Imports, Exports

French academics and politicians have worried for a long time about the amount of English words coming into their language. The imports have certainly been substantial. The great chansonneur Leo Ferre in his satirical song ‘La langue francaise’ notes barmaid, darling, travelling, best seller, planning, starter, after shaving, parking, one man show, cash, starlet, scope, very good, baby, jockey, steeple-chase, driver, sleeping car, milk bar, glass, call girl, Kleenex, lucky, sex appeal, black out, standing, self service and there are many, many more. Hostility to the influx has been intensified by endemic anti-Americanism, despite the fact that America was the first to come to France’s aid in the aftermath of its self-inflicted disaster, the Franco-Prussian War and rescued it in the two world wars.

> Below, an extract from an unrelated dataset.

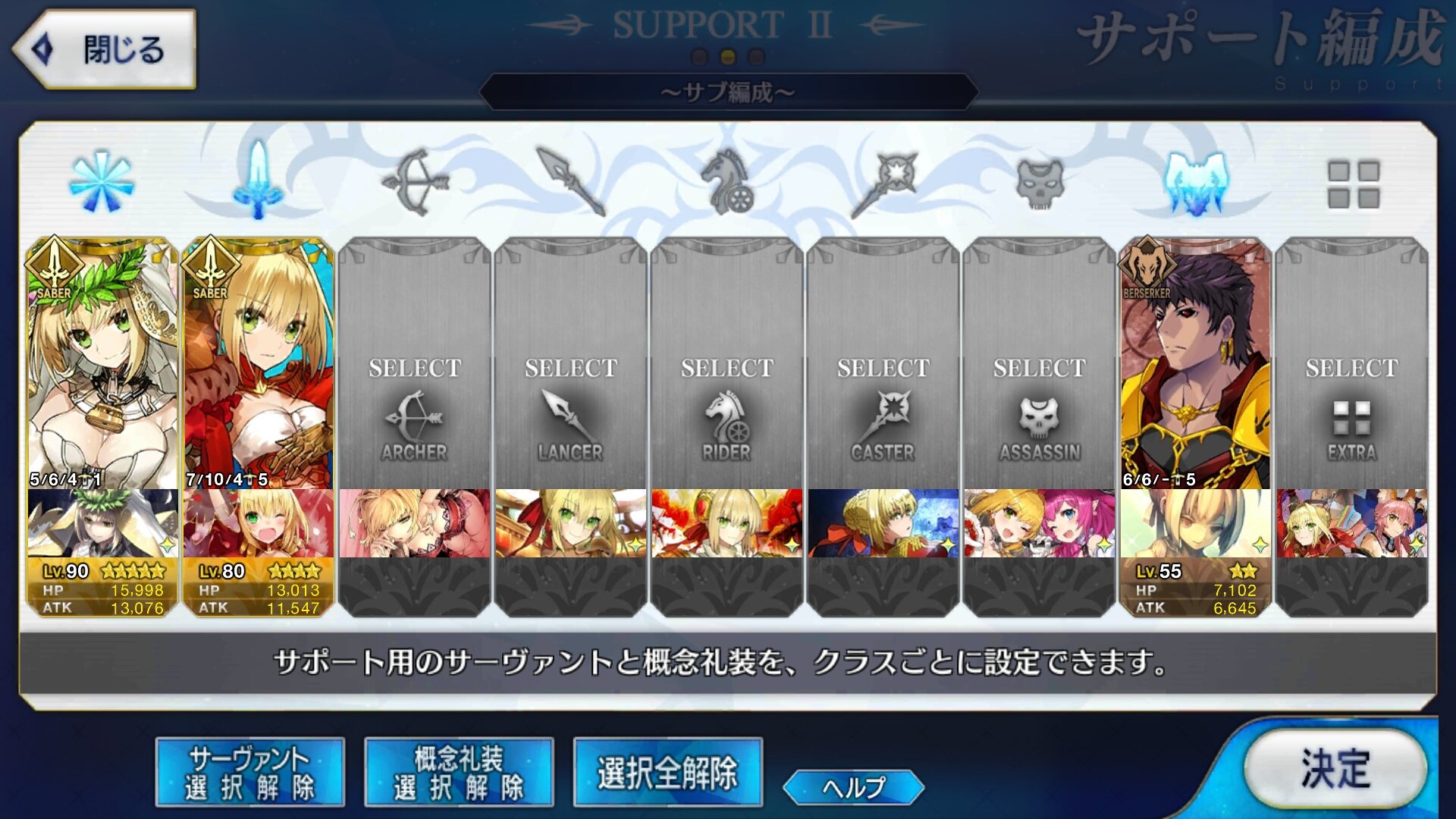
Task: Click 概念礼装選択解除 button
Action: [459, 773]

There have been several reactions to this perceived linguistic imperialism. Wasn’t it Clemenceau who said that English was only French badly pronounced? Andrew Hussey, in his book ‘Paris, the Secret History’, relates how the eccentric Anglophobe Michel Fleury would spell ‘weekend’ as ‘ouikènde’. Chirac stormed out of an international meeting when a French negotiator dared to speak English instead of French. In 1994 a law was passed making it obligatory to use the French language in government publications, adverts and workplaces. French words had to be in some cases coined e.g. ‘jardinerie’ for garden centre, ‘ordinateur’ for computer and ‘numèrique’ for digital. The Minister of Culture who shepherded the bill through the Assemblèe was called Jacques Toubon; ‘Le Canard Enchainé’ promptly christened him Allgood.

English has happily adopted words and phrase from many other languages. We even have French phrases like double entendre which the French appear not to use themselves, and I have yet to meet a French person who understands the psychological term folie à deux. Some phrases like le mot juste and sauve qui peut are a bit old-fashioned, even pompous these days, but l’esprit d’escalier, the retort you think of coming down from the salon where you might have shone if you had been a bit more quick-witted, still serves well.

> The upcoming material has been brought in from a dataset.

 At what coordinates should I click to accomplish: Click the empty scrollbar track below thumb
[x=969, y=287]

But English could well adopt some very useful words from modern French. In my own field, the visual arts, I find myself already doing so. My favourite is croûtes, a word for lousy paintings, the type of crude landscapes and cityscapes painted for tourists. There is also un travail alimentaire: the sort of job after art school that in my day was teaching, but for younger painters is more and more looking after old people. The late Claude Chabrol described one of his works as un film alimentaire. I suppose we might say ‘potboiler’ but that has become a bit démodé. The generic word for printing in French is tirage, particularly apt for relief printing, my chosen form. It expresses well the exciting moment when you peel off a print from the block with the final colour and see whether all your calculations have worked.

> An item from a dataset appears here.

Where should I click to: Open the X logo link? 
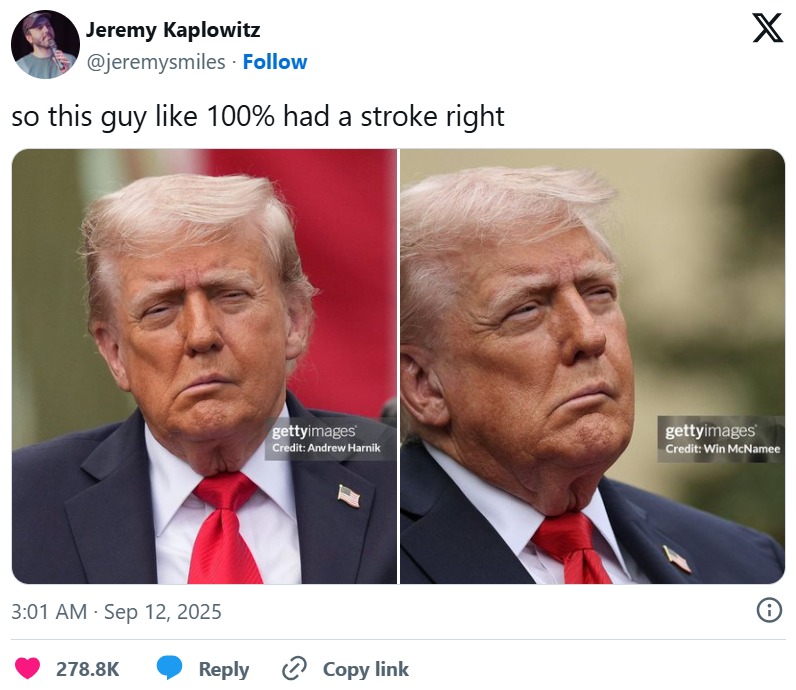[767, 28]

Others in different occupations may well find French words slipping into their vocabulary because they are somehow more suitable than the English available. I rather like the noun corrumpus. We would have to say corrupt businessmen, politicians etc or make the adjective act as a noun by prefacing it with the definite article. Contrary to what we were taught at school as an absolute rule, the French use corrumpus without an article. It would work well in English if we simply sounded the ‘s’.

1 comment:

  1. I like the Polish word bankomat. It describes, as you might have guessed, an automated teller machine.

    Yous - the plural of you - is also a word I would like to see adopted more fully.